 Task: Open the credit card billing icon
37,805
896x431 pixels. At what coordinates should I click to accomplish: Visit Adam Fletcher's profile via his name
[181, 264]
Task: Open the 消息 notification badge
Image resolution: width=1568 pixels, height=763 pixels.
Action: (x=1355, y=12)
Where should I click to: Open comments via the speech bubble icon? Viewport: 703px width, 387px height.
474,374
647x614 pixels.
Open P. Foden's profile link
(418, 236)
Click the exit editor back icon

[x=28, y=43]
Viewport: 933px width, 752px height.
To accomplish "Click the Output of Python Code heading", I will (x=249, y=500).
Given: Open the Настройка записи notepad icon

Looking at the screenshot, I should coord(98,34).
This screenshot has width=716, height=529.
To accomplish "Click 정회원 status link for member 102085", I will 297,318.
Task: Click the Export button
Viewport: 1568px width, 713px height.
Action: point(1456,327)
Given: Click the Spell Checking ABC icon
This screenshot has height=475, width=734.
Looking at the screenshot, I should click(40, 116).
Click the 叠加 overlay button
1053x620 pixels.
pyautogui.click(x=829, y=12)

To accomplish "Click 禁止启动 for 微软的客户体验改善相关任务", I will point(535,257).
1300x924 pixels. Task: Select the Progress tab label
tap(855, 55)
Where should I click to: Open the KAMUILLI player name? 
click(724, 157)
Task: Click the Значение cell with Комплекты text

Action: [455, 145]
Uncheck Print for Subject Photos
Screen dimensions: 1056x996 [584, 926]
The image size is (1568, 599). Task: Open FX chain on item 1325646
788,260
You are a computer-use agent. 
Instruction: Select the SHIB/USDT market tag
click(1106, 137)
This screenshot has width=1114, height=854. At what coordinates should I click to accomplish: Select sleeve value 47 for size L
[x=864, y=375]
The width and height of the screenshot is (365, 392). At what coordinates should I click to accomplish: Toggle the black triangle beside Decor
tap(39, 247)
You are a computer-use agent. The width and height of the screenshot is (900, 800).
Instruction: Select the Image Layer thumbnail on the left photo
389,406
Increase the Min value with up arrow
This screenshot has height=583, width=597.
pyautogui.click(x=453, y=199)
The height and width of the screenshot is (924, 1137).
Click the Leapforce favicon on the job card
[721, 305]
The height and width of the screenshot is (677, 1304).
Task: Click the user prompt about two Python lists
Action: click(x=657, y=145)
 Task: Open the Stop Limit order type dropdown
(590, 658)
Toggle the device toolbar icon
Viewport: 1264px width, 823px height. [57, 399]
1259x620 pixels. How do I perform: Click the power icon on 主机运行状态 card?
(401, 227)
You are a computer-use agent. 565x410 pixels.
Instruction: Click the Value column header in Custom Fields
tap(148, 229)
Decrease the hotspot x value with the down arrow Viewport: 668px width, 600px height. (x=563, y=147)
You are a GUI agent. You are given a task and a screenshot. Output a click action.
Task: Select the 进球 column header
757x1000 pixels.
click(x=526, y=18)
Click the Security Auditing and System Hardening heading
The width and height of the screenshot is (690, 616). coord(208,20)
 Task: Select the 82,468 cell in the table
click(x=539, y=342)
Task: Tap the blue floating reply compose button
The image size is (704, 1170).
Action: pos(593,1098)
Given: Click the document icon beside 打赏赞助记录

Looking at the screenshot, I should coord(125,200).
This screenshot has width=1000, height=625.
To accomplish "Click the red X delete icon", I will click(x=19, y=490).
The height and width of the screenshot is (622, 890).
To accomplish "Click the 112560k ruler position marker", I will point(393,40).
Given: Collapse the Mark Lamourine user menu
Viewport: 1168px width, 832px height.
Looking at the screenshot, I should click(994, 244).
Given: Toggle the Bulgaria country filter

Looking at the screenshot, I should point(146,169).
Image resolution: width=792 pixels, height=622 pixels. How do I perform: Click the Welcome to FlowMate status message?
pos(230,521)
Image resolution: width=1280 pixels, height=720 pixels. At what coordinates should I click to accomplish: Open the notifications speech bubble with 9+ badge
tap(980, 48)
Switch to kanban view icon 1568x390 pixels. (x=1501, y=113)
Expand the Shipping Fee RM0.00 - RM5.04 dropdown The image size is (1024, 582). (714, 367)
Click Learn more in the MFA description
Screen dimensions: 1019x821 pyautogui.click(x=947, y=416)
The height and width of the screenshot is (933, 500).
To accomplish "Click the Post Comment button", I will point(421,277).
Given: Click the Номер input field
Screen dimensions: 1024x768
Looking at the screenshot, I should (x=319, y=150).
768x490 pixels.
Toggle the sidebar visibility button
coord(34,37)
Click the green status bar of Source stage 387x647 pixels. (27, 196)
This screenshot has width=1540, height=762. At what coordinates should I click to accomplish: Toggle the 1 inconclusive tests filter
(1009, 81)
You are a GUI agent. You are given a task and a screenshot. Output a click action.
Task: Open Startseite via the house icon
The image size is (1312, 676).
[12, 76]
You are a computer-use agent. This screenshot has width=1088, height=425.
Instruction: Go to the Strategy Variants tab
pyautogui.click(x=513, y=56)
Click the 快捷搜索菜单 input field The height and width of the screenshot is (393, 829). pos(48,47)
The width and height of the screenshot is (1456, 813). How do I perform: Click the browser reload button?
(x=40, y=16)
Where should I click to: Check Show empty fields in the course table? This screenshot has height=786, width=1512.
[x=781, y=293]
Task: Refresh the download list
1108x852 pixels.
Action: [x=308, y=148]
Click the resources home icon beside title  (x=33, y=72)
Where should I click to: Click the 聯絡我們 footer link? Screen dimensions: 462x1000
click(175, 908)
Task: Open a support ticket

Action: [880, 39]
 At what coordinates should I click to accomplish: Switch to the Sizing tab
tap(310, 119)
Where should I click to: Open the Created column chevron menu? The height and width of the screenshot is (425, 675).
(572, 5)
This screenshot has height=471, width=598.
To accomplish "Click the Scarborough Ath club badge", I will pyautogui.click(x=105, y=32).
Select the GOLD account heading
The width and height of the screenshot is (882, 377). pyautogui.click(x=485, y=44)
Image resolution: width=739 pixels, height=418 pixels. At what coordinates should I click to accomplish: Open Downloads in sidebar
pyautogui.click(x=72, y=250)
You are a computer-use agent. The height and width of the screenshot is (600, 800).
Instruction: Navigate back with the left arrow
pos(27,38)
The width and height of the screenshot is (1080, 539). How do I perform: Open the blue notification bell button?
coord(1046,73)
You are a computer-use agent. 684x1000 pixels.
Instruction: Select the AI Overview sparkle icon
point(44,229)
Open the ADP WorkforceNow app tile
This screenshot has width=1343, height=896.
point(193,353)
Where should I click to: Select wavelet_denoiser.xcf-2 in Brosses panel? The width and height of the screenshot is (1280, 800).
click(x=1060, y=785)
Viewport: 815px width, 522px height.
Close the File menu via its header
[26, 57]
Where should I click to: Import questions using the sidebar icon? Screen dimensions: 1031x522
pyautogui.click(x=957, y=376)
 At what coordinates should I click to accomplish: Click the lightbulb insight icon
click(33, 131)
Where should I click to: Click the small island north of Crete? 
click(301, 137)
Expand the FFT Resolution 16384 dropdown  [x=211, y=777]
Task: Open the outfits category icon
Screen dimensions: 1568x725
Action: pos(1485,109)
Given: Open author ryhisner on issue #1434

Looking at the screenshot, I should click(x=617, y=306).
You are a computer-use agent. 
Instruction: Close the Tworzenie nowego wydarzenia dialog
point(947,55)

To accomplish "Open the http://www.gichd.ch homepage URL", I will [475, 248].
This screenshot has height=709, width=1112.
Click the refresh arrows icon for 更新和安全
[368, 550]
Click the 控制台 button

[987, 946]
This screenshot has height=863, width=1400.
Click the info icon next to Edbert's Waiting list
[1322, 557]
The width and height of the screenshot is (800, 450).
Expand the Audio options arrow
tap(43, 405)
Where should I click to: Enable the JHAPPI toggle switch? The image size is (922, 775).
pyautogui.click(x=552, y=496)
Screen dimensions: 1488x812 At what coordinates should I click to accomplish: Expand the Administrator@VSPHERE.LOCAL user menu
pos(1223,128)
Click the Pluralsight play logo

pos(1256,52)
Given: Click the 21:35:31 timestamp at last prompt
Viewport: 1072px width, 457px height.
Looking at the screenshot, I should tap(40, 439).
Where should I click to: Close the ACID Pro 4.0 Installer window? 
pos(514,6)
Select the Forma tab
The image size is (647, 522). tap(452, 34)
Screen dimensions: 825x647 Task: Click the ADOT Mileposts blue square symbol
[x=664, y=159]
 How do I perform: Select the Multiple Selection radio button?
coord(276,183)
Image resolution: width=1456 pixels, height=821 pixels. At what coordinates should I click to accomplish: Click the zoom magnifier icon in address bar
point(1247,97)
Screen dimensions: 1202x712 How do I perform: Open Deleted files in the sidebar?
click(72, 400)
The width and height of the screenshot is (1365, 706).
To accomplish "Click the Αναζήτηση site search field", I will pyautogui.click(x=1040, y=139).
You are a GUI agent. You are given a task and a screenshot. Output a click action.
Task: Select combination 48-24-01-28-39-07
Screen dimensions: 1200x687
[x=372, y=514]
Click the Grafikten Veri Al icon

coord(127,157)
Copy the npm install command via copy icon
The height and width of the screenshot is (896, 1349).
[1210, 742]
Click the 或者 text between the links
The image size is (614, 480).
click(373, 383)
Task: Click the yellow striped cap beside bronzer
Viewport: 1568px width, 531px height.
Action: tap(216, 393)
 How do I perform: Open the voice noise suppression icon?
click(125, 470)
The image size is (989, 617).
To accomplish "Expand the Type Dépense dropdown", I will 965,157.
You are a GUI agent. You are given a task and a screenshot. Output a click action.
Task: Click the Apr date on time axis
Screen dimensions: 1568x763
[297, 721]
***
Lines from the one containing "Viewport: 1568px width, 531px height." through the last line of the listing are to be restated word for word; no other line may appear.

-- RESPONSE FOR THIS EXERCISE --
Viewport: 1568px width, 531px height.
Action: tap(216, 393)
 How do I perform: Open the voice noise suppression icon?
click(125, 470)
The image size is (989, 617).
To accomplish "Expand the Type Dépense dropdown", I will 965,157.
You are a GUI agent. You are given a task and a screenshot. Output a click action.
Task: Click the Apr date on time axis
Screen dimensions: 1568x763
[297, 721]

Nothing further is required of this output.